Bel masuk baru aja bunyi, sekolah mulai terlihat sepi. Semuanya udah masuk kelas, tapi Zie masih duduk di teras samping mading, memperhatikan siswa yamg dihukum karena datang telat. Sesekali dia tersenyum, tpi sebenarnya dia cemas.
“Zie, Bu Tuti udah masuk. CEPETAN!!” teriak teman sebangkunya, Raisya yang tiba-tiba nongol.
Istirahat hari itu Zie mutusin untuk nggak ke kantin. Dia terus ngeliatin kelas yang berselisih satu kelas dari kelasnya. Sesekali dia bernyanyi-nyanyi kecil, tapi sebenarnya dia resah. Karena kakak kelas yang selalu bikin dia deg-degan nggak keliatan batang hidungnya dari pagi tadi. Dia mengumpulkan segenap keberanian buat nanya sama kakak kelas yang nggak dia kenal sama sekali,
“Ka, Ka Satria masuk nggak?”
“Nggak, de.” Jawab kakak kelas itu ramah.
“Kenapa ya, Ka?”
“Nggak tau, tuh,” jawab si Kakak yang pergi gitu aja.
Zie bener-bener bingungkayak orang lagi kehilangan dompet, lalu dia inget sama benda yang ada di kantongnya.
“Aduh bego banget sih, gue kan punya Handphone, gue telefon aja HP-nya Ka Satria.”
Berkali-kali Zie hubungin Satria tapi nggak ada jawaban. Di SMS pun nggak dibales. Membuat cewek yang lagi gelisah itu semakin bingung dan takut.
***
Keesokan paginya nggak beda jauh. Satria nggak kelihatan sampe sekolah sepi kayak kemaren. Ditambah lagi guru pelajaran pertama lagi ada pelatihan di luar kota, jadi semakin lama dia duduk di teras samping mading.
“Masuk, masuk! Sudah bel masih diluar!” bentak Pak Satpam yang kumisnya kayak pager halaman.
Muka Zie pagi itu keliatan bingung banget, bener kalo Satria nggak masuk lagi hari ini. Mana ada PR ENGLISH lagi, dia jadi nggak bisa minta kasih tau sama kakak kelas yang jago banget Bahasa Inggrisnya itu. Tapi bukan PR yang jadi masalah utamanya, Zie emang punya perhatian lebih sama kakak kelasnya yang satu itu. Dia bingung banget sampe nanya sama temennya yang nggak kenal Satria sama sekali.
“Eh, lo tau nggak Ka Satria kenapa?”
“Ya, ENGGAKLAH!! Emang lo pikir gue emak-nya?!!” temanya yang satu ini galak banget.

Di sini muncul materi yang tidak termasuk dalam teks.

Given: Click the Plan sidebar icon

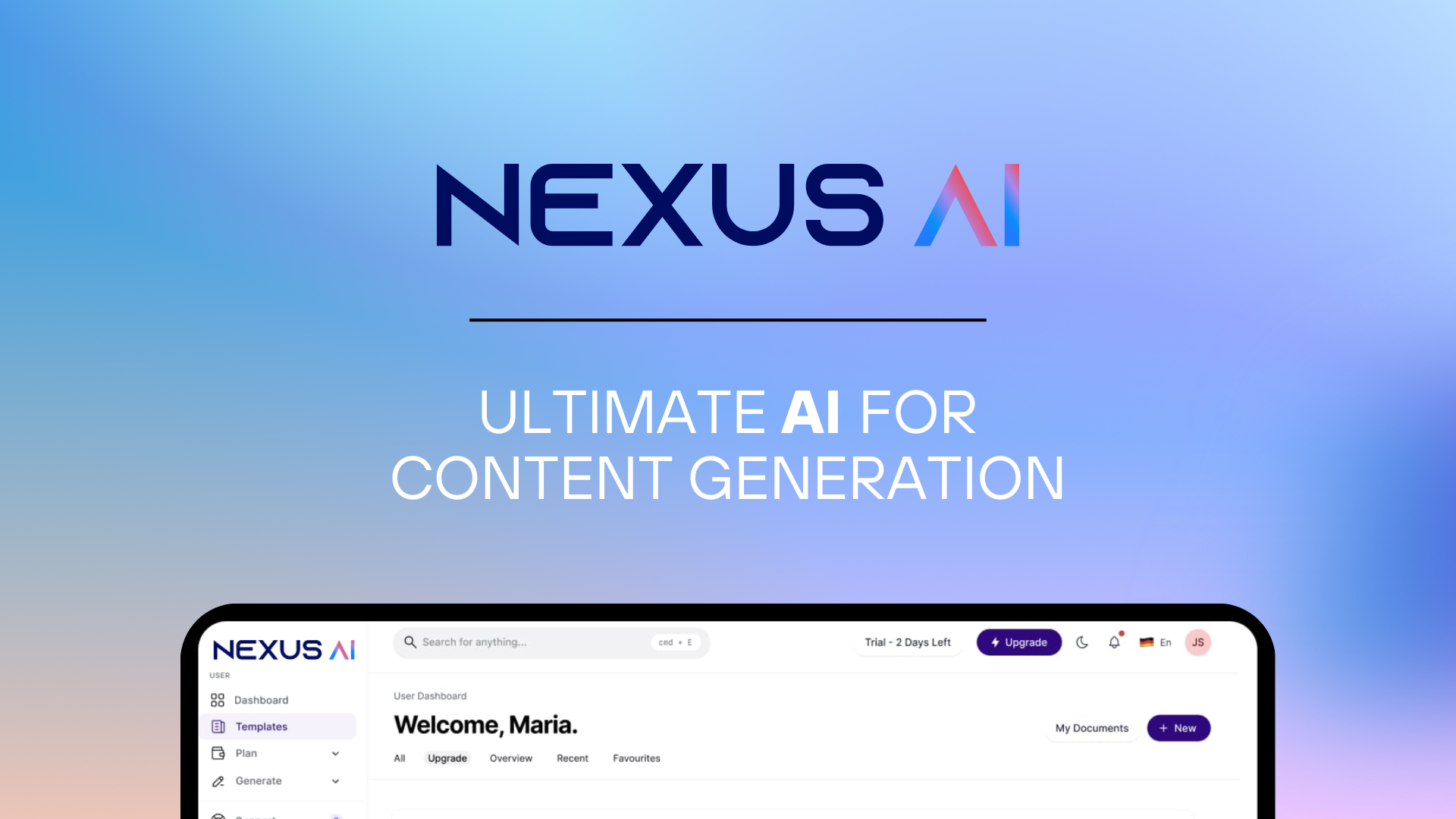Looking at the screenshot, I should click(218, 753).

“Yee, gue kan cuma Tanya. Nggak usah nyolot kali.” Zie sewot banget sama temenya itu.
Akhirnya Zie ngelamun sendirian di pojok kelas. Lamunannya buyar saat guru KTK udah keliatan didepan kelas.
Istirahat itu dia nanya lagi sama kakak kelasnya lagi.
“Ka, Ka Satria nggak masuk lagi, ya?”
“Iya, de. Kemaren katanya dia kecelakaan pas berangkat sekolah. Motornya nabrak becak gitu.” Jawabnya
“Haaahh, kecelakaan?!” Zie tampaknya khawatir banget.
***
Hari udah malem, tapi Zie masih setia nemenin Satria di rumah sakit yang tak kunjung sadar. Kata Tante Mira alias nyokapnya Satria kejadiannya tuh parah banget. Menurut beberapa saksi mata yang ada di TKP katanya selain nabrak becak Satria juga dicium sama bemper truck. Nggak heran kalo sekarang mukanya banyak selang infusan.
Berkali-kali Zie mengoyak-oyak tubuh Satria, tapi tetep aja nggak sadar malah dia diomelin suster. Dia nggak tau lagi gimana bikin kakak kelas kesayangannya itu sadar dan bisa ngobrol lagi sama dia.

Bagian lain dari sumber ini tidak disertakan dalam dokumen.